Print magazines spent a century building a discipline around the page. Online reading dropped most of it. I wanted to put it back.

Approach

Design the page first. Treat the app as the binding.

Library

A weekday view, not a feed

No infinite scroll. The library shows what you saved and where you are in it. The dot system reads at a glance: filled is unread, half-filled is in progress, empty is finished.

Tuesday morning · 4 things you saved

Your library

The trouble with productivity

The Atlantic · 22 min

A defense of the long sentence

LARB · 14 min

In progress

How a print magazine reinvents itself

Eye on Design · 9 min

On craft

The Paris Review · 31 min

Reading

Sidebar as a quiet companion

The sidebar only fills in when the user asks for it. Summary is opt-in, not auto-generated. The “why you” line tells the truth about why the recommendation appeared (you read three Annals pieces last month). No black box.

octavoThe New Yorker · 18 min
Aa·Light

Annals of Inquiry

What we lose when we stop reading slowly

On the quiet costs of skimming, and the case for the deliberate page.

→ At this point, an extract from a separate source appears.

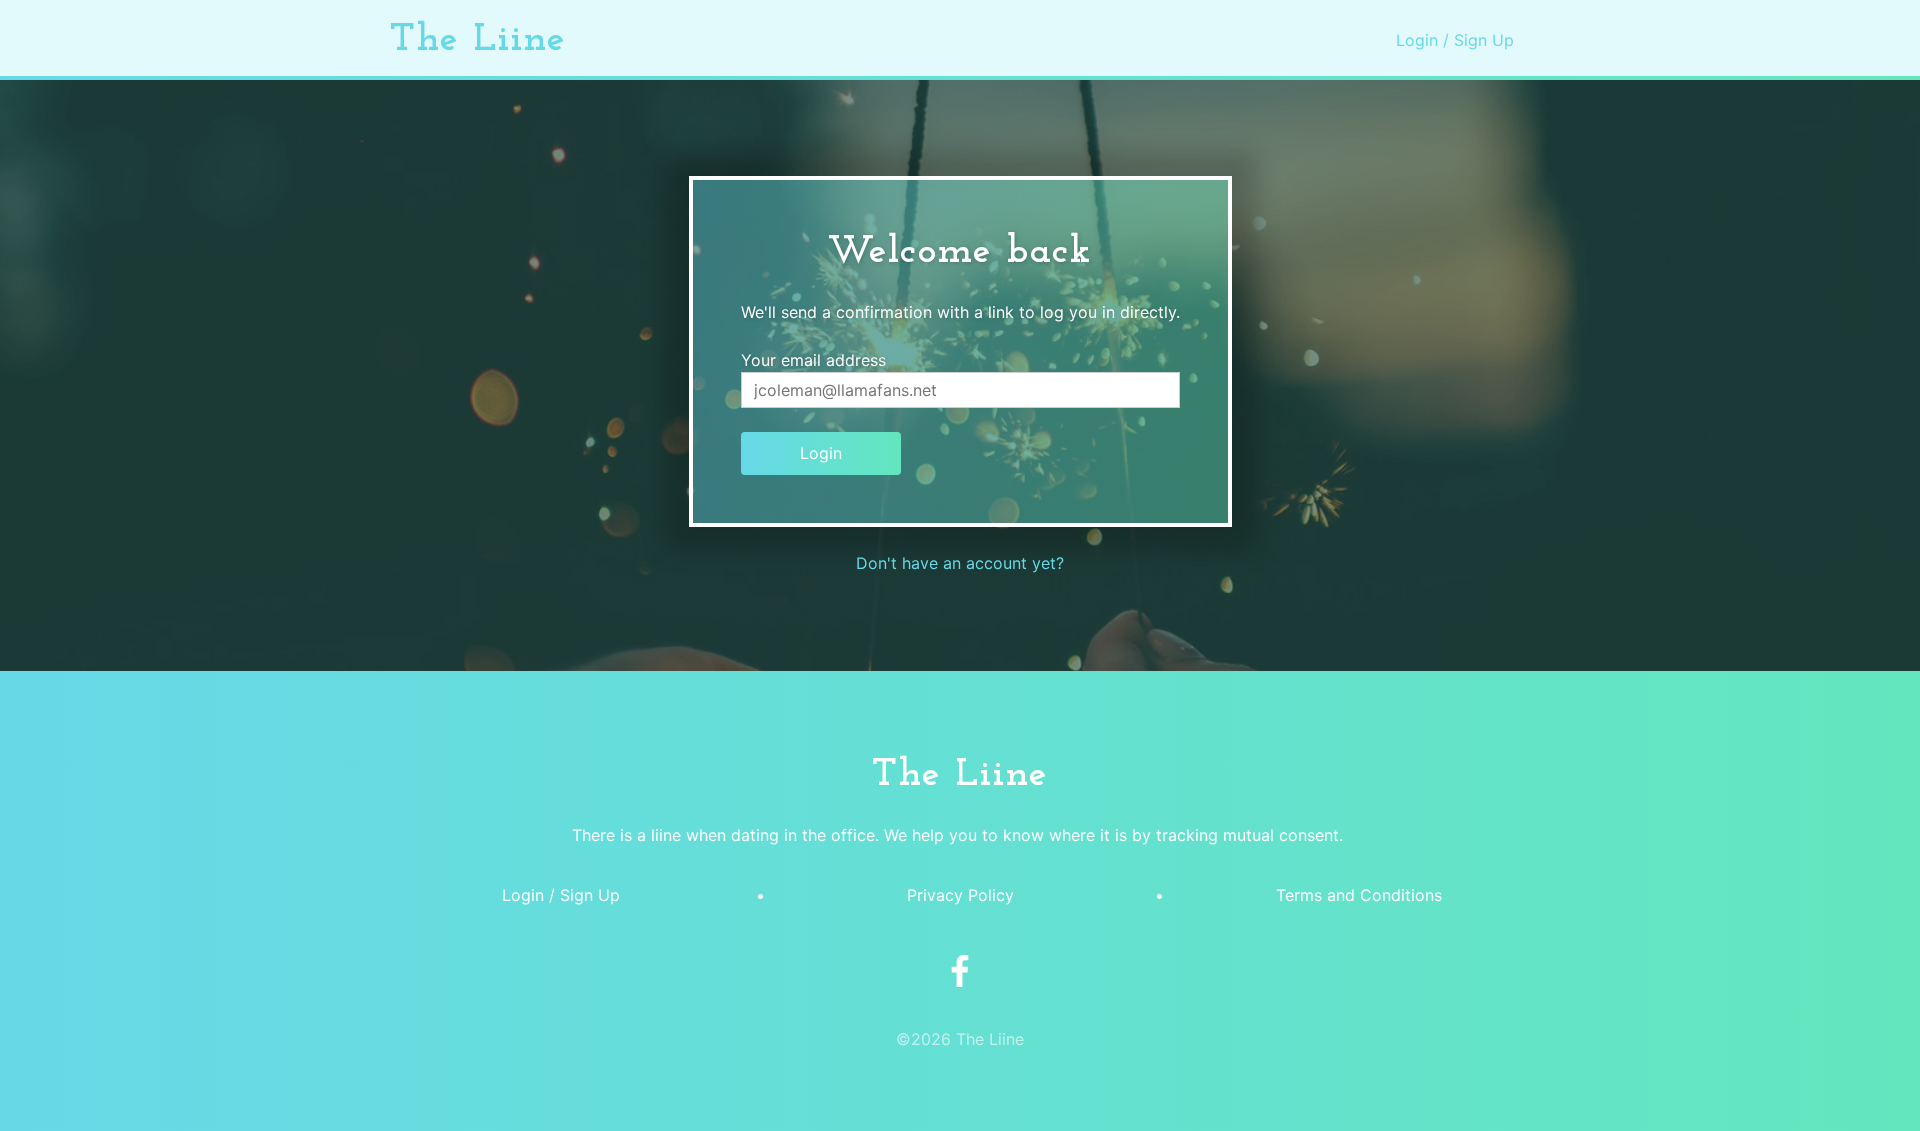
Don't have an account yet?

For most of the past decade, the conventional wisdom in publishing was that attention was a finite resource being drained by every new feed. What the new research suggests is something stranger.

Attention isn't being drained. It's being trained, badly, into a posture of constant ranking.

The eye learns to assess every paragraph for whether it is worth the next one. The mind learns to read in defense.

Margin notes

Summary

The piece argues skimming retrains attention into defensive ranking, not destruction.

Why you

You read three Annals pieces last month. You returned to two.

Read next

The trouble with productivity

Adapted to your reading speed · 22 min

Long-form reading view · desktop

Type system

Five sizes. One rule.

Type tokens scale with the article, not with viewport. Long pieces get a slightly larger body. Short pieces stay tighter. Reading rhythm is preserved.

display.serif · 48/52

On craft.

h2.serif · 28/32

What the research found

lede.italic · 17/24

A note from the editor.

body.serif · 16/28

Reading is a posture, not a task. You either lean in or you skim.

caption.sans · 11/16

Annals of Inquiry

Mobile

Same discipline on small screens

Annals of Inquiry

What we lose when we stop reading slowly

For most of the past decade, the conventional wisdom in publishing was that attention was a finite resource.

What the new research suggests is stranger.

2 of 18 min
~16 left

Single progress rail at the foot of the page. Replaces the chrome of a typical reading app.

What I'd do next

A history view

The current product helps you read what you saved. The piece I haven't designed yet is what happens after. A history view that surfaces the lines you highlighted, the pieces you returned to, the writers you keep coming back to. Not analytics. A bookshelf.

That's where Octavo earns its name. Eight leaves, folded once, bound — surfaced back to you a week later.